*** Dataset extract Section Begins ***

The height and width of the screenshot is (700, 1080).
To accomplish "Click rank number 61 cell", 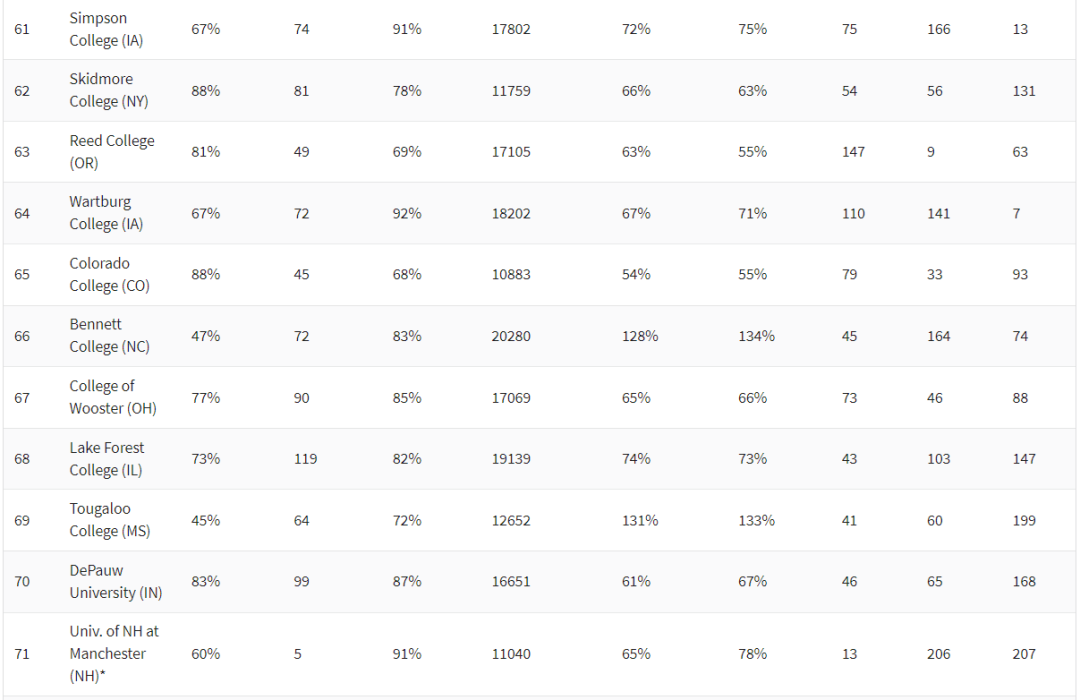I will 22,29.
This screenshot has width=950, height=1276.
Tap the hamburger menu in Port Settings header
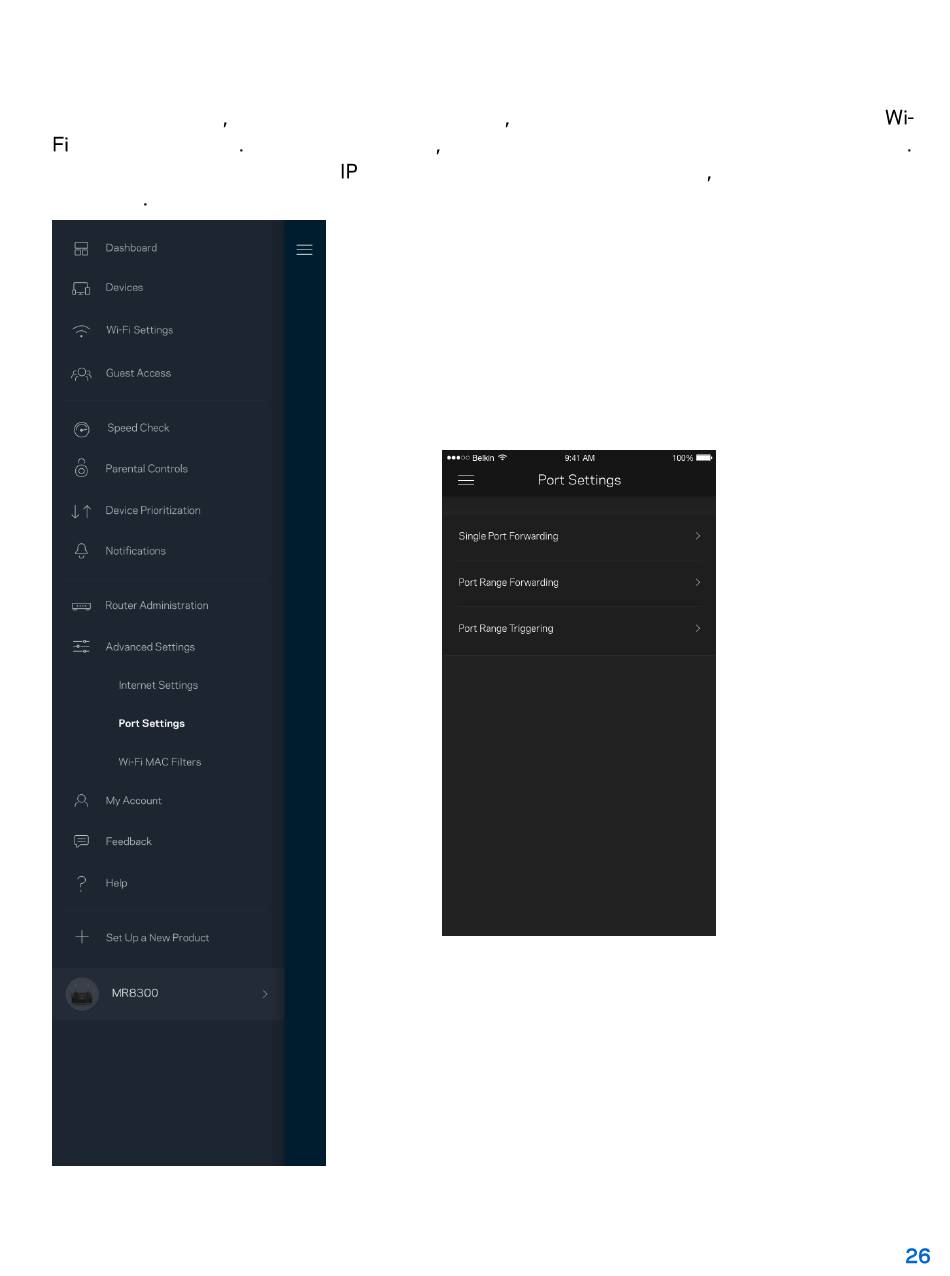click(466, 480)
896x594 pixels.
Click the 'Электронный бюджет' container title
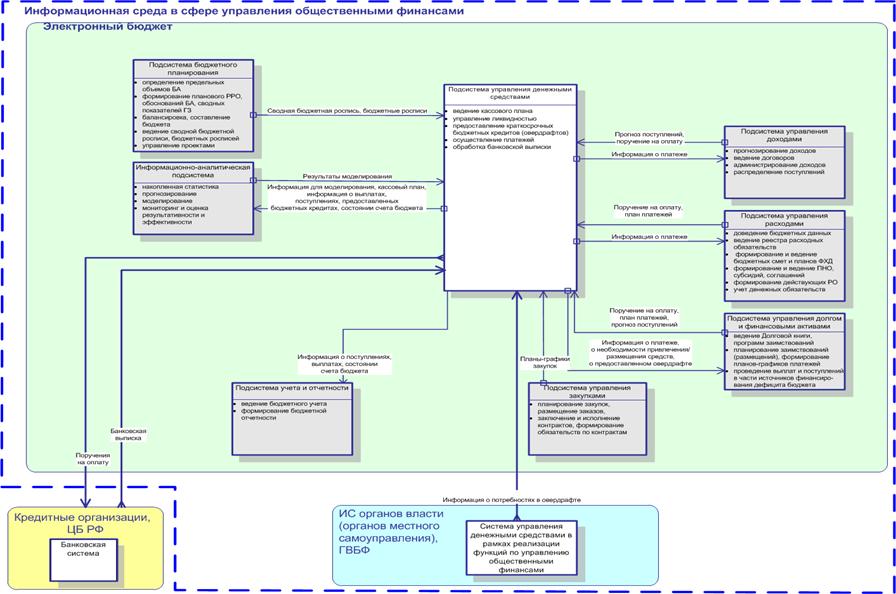coord(107,26)
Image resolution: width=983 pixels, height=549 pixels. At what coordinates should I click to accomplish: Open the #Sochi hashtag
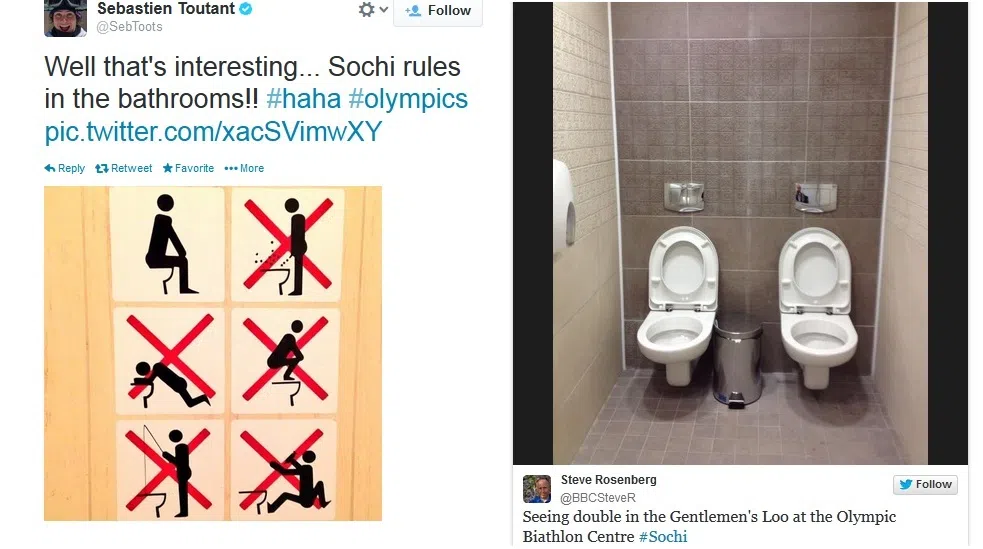click(x=663, y=537)
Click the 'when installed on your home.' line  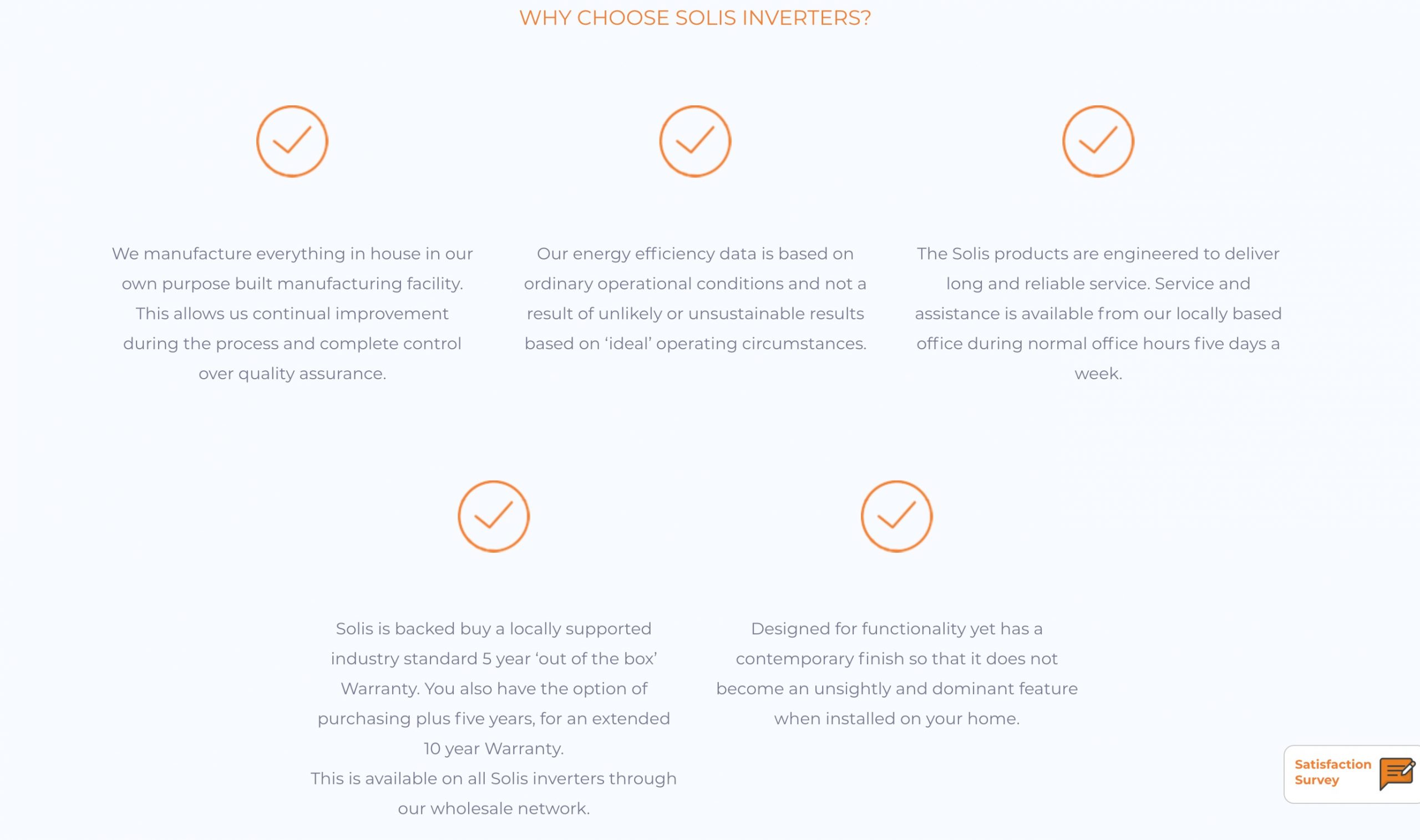coord(897,719)
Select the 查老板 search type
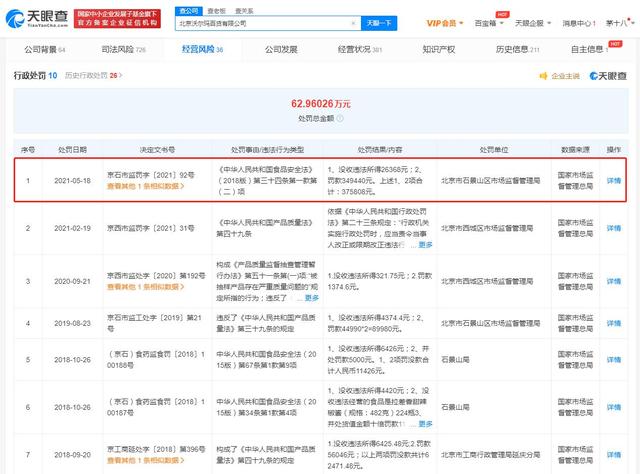The height and width of the screenshot is (474, 640). point(213,10)
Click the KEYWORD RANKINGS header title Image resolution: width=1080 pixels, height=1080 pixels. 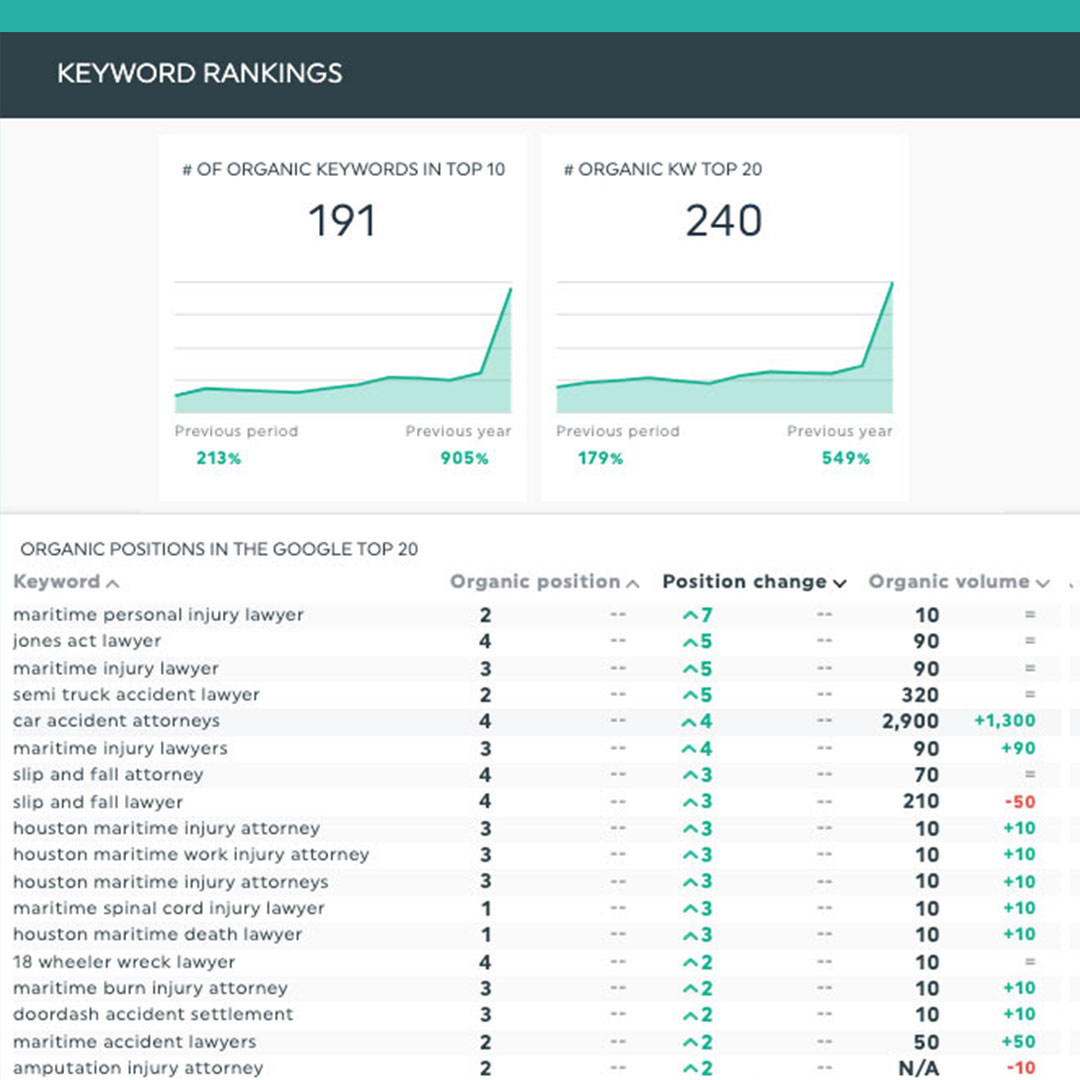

*** Dataset extract Section Ends ***

- Work request:
Starting with the line that contains "Select the 查老板 search type", repeat each line exactly through the last line of the data above, and nothing more; the pictures stay out.

- Task output:
Select the 查老板 search type
The height and width of the screenshot is (474, 640). point(213,10)
Click the KEYWORD RANKINGS header title Image resolution: width=1080 pixels, height=1080 pixels. 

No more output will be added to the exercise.